13794 NW 4 th Street, Suite 212, Sunrise, Florida 33325
(Address of principal executive offices)

  (954) 835-1500
(Issuer’s telephone number)
 
 

Check the appropriate box below if the Form 8-K is intended to simultaneously satisfy the filing obligation of the registrant under any of the following provisions ( see General Instruction A.2 below):

☐  Written communications pursuant to Rule 425 under the Securities Act (17 CFR 230.425)
☐  Soliciting material pursuant to Rule 14a-12 under the Exchange Act (17 CFR 240.14a-12)
☐  Pre-commencement communications pursuant to Rule 14d-2(b) under the Exchange Act (17 CFR 240.14d-2(b))
☐  Pre-commencement communications pursuant to Rule 13e-4(c) under the Exchange Act (17 CFR 240.13e-4(c))

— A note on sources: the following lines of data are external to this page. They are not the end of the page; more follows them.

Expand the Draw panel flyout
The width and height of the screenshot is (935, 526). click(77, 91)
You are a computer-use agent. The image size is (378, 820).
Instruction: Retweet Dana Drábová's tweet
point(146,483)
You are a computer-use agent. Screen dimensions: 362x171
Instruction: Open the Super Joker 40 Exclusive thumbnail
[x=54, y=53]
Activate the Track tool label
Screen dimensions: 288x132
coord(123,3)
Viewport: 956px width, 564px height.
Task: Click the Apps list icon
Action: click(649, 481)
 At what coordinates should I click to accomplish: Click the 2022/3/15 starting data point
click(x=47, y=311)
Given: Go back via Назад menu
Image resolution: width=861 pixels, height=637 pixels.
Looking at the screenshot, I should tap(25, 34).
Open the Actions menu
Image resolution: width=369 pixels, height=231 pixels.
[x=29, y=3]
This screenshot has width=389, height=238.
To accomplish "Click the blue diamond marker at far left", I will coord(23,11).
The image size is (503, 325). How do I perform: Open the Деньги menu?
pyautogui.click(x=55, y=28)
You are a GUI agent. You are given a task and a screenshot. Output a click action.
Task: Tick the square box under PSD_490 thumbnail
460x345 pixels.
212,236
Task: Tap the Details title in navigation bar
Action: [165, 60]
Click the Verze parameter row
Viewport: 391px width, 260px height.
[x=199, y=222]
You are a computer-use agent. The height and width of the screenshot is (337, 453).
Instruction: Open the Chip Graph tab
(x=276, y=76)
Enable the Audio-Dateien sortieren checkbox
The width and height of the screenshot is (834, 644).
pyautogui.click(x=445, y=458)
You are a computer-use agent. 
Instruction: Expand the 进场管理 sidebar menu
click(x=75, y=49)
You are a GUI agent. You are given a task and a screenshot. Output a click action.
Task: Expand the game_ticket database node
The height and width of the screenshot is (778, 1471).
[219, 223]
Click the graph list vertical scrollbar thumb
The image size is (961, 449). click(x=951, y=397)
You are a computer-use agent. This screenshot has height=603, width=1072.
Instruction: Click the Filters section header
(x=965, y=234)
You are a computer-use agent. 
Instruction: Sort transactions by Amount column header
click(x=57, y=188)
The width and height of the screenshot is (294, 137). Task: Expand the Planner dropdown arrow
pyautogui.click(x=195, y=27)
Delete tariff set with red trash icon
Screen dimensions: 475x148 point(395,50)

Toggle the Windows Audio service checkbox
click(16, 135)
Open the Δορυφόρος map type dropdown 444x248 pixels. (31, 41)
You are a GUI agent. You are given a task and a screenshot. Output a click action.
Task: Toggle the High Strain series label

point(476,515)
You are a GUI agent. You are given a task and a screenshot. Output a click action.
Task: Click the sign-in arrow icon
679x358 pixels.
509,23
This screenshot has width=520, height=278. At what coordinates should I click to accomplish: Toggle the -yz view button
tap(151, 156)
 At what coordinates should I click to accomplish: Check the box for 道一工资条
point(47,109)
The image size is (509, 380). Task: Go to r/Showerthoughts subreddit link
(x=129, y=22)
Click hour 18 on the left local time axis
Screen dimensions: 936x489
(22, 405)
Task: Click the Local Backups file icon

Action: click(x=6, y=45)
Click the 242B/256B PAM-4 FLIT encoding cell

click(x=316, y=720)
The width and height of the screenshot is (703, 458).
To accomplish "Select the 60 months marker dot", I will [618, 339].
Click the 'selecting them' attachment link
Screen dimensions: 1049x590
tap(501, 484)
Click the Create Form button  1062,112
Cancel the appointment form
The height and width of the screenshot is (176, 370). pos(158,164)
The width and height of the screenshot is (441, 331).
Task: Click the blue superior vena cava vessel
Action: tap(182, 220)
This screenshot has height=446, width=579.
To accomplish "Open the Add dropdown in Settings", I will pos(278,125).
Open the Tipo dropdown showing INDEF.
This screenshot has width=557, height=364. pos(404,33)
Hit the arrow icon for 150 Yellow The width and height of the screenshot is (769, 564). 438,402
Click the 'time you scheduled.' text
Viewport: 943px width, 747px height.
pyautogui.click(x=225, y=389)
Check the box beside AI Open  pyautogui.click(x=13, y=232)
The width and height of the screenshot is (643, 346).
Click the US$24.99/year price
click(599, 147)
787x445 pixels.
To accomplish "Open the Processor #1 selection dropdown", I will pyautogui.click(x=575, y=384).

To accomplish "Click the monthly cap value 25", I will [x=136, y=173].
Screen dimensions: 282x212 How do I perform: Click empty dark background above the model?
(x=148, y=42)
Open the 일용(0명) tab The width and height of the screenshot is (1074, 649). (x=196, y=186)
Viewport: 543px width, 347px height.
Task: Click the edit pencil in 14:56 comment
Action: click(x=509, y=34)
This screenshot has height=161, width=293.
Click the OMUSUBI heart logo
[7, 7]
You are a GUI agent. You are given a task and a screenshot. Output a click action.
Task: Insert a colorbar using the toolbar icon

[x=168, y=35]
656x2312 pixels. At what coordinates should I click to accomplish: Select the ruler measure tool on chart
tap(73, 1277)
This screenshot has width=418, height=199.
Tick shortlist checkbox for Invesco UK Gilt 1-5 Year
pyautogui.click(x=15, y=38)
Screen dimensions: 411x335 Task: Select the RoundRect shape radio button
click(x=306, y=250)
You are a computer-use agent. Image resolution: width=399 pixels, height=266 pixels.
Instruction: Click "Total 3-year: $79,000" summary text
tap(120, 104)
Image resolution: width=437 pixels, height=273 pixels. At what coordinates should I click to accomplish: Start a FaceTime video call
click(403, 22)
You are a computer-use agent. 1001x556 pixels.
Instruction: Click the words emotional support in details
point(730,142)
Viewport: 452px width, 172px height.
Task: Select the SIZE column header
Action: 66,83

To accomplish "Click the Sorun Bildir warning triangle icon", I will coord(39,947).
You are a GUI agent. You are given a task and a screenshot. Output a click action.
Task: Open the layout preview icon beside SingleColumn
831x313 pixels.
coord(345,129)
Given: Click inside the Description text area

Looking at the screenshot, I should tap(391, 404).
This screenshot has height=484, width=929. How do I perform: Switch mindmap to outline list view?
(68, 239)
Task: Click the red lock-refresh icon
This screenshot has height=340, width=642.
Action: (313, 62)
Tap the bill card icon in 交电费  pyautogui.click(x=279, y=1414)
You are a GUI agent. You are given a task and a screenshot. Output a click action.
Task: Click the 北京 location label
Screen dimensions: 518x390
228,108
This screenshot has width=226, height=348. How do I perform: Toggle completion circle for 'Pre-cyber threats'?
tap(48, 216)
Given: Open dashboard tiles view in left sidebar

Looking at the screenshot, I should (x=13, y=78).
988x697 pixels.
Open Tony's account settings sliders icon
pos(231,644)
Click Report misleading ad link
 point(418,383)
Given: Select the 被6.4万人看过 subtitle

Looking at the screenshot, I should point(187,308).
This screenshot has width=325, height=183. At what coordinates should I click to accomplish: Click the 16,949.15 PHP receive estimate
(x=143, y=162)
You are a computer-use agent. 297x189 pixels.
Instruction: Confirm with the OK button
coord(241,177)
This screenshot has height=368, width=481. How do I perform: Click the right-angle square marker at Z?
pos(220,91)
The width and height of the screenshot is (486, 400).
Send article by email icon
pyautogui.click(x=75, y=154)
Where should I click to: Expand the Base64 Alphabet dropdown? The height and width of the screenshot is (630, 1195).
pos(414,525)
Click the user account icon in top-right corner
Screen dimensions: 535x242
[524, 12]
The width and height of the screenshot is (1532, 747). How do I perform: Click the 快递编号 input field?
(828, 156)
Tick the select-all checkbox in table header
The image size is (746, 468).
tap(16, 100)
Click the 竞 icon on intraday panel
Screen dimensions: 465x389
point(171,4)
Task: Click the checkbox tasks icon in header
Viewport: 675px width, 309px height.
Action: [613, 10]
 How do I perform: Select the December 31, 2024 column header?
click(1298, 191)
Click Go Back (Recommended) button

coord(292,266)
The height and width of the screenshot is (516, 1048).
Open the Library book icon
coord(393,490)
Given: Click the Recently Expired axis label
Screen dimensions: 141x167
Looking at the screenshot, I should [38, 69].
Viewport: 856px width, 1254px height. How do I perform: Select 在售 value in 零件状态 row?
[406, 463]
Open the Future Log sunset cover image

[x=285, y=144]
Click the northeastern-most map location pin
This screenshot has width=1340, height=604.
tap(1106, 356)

In this Current Report on Form 8-K, “Company,” “our company,” “us,” and “our” refer to U.S. Stem Cell, Inc., unless the context requires otherwise.
 
FORWARD-LOOKING STATEMENTS

Our disclosure and analysis in this Current Report on Form 8-K contains some forward-looking statements. Certain of the matters discussed concerning our operations, cash flows, financial position, economic performance and financial condition, and the effect of economic conditions include forward-looking statements. Statements that are predictive in nature, that depend upon or refer to future events or conditions or that include words such as "expects," "anticipates," "intends," "plans," "believes," "estimates" and similar expressions are forward-looking statements. Although we believe that these statements are based upon reasonable assumptions, including projections of orders, sales, operating margins, earnings, cash flow, research and development costs, working capital, capital expenditures and other projections, they are subject to several risks and uncertainties. Investors are cautioned that our forward-looking statements are not guarantees of future performance and the actual results or developments may differ materially from the expectations expressed in the forward-looking statements.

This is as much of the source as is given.